Abstract: Exploratory Data Analysis (EDA) is an iterative and often tedious process. Several strategies have been proposed to ease the burden on users in EDA ranging from stepwise to full-guidance approaches. Stepwise approaches rely on computing utility functions that determine the best action to take at each step. Full-guidance approaches rely on learning end-to-end exploration policies. Today’s big question is how to commodify EDA and make it easily deployable for all but for that we need to know what users are looking for: are they looking for a needle in a haystack, taking a tour of the data, or are they feeling lucky? This talk will investigate those questions and discuss the challenges of storing learned pathways through data or regenerating them when needed.

↗ Sihem Amer-Yahia (CNRS, Univ. Grenoble Alpes, France)
Sihem Amer-Yahia is a Silver Medal CNRS Research Director and Deputy Director of the Lab of Informatics of Grenoble. She works on exploratory data analysis and fairness in job marketplaces. Before joining CNRS, she was Principal Scientist at QCRI, Senior Scientist at Yahoo! Research and Member of Technical Staff at at&t Labs. Sihem is PC chair for SIGMOD 2023 and vice president of the VLDB Endowment. She currently leads the Diversity&Inclusion initiative for the database community.

 Keynote 2 
  Thu, 9th  
☷  09:10 - 10:00
  SCHÖ H 

Why Machine Learning for Automatically Optimizing Databases Doesn't Work

Abstract: Database management systems (DBMSs) are complex software that requires sophisticated tuning to work efficiently for a given workload and operating environment. Such tuning requires considerable effort from experienced administrators, which is not scalable for large DBMS fleets. This problem has led to research on using machine learning (ML) to devise strategies to optimize DBMS configurations for any application, including automatic physical database design, knob configuration, and query tuning. Despite the many academic papers that tout the benefits of using ML to optimize databases, there have been only a few major success stories in industry in the last decade.

In this talk, I discuss the challenges of using ML-enhanced tuning methods to optimize databases. I will address specific assumptions that researchers make about production database environments that are incorrect and identify why ML is not always the best solution to solving real-world database problems.

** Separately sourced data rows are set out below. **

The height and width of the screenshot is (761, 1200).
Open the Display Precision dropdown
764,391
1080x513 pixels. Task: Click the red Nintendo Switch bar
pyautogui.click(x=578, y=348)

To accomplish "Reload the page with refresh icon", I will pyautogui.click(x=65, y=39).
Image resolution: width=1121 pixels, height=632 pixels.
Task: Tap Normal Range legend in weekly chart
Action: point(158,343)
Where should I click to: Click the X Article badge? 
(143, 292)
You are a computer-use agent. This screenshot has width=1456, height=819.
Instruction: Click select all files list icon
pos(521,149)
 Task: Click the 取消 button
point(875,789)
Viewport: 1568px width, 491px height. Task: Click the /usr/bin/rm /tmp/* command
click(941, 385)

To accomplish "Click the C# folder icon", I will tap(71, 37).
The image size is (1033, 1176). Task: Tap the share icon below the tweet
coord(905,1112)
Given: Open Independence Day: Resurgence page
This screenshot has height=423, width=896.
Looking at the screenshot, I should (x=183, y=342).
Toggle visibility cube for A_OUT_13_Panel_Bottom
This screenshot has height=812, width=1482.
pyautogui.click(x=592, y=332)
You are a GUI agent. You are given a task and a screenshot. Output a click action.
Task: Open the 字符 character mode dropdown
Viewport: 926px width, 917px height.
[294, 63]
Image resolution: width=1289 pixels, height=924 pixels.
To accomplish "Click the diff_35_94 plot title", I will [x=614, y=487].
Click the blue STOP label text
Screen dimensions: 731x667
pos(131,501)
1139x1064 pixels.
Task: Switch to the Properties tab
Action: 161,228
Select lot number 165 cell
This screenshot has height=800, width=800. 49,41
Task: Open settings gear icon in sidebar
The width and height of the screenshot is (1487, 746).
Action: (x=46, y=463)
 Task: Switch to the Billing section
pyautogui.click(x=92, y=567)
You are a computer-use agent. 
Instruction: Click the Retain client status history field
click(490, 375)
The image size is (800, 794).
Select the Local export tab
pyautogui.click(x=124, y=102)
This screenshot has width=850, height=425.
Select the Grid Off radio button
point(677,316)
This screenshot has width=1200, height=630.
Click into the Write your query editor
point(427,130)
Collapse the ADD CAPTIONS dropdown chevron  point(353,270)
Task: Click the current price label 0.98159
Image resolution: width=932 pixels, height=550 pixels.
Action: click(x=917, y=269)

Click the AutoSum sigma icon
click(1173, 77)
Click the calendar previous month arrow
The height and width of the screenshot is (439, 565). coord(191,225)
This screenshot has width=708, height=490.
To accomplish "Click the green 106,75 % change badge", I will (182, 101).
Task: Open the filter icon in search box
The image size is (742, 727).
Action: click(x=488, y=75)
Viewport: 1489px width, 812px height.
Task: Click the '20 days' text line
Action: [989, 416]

As part of this, I will discuss state-of-the-art academic research and real-world tuning implementations.

↗ Andy Pavlo (Carnegie Mellon University, Pittsburgh, USA)
Andy Pavlo is an Associate Professor with Indefinite Tenure in the Computer Science Department at Carnegie Mellon University. He is also the co-founder of the OtterTune automated database optimization start-up (↗ ottertune.com).